Page excerpt
Sign In Forgot Password

Where Do You Draw the Line?

 
Where Do You Draw the Line?

This summer, I was privileged to participate in the annual Rabbinic Training Seminar (RTS) at the Shalom Hartman Institute in Jerusalem. The seminar is a 10 day learning experience which brings rabbis and scholars from around the world to study, reflect, sing, and dream together while exploring complicated issues facing the Jewish world today. This summer, the theme of our learning was focused on the question, “What is a Jew?” Unlike the familiar and expected theme of “Who is a Jew?” this subject confronted the most pressing social concern of our day; that of boundaries and distinctions. By studying the texts and discussing the prevailing theories of identity, we learned that the lines we draw for others and ourselves can become fluid and indistinct.

Collected material
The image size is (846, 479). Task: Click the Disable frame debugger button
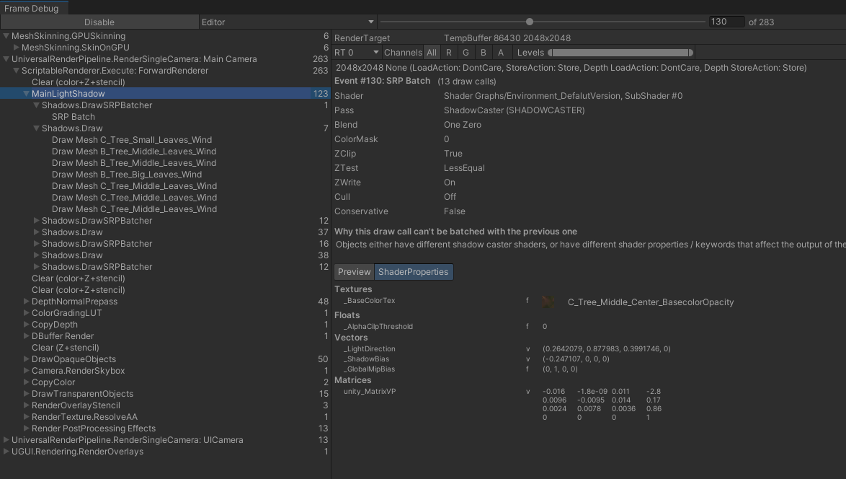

Aim
Can you write out the passage of the seminar reflection between "Sign In Forgot" and "fluid and indistinct.", inclusive, word for word?

The result
Sign In Forgot Password

Where Do You Draw the Line?

 
Where Do You Draw the Line?

This summer, I was privileged to participate in the annual Rabbinic Training Seminar (RTS) at the Shalom Hartman Institute in Jerusalem. The seminar is a 10 day learning experience which brings rabbis and scholars from around the world to study, reflect, sing, and dream together while exploring complicated issues facing the Jewish world today. This summer, the theme of our learning was focused on the question, “What is a Jew?” Unlike the familiar and expected theme of “Who is a Jew?” this subject confronted the most pressing social concern of our day; that of boundaries and distinctions. By studying the texts and discussing the prevailing theories of identity, we learned that the lines we draw for others and ourselves can become fluid and indistinct.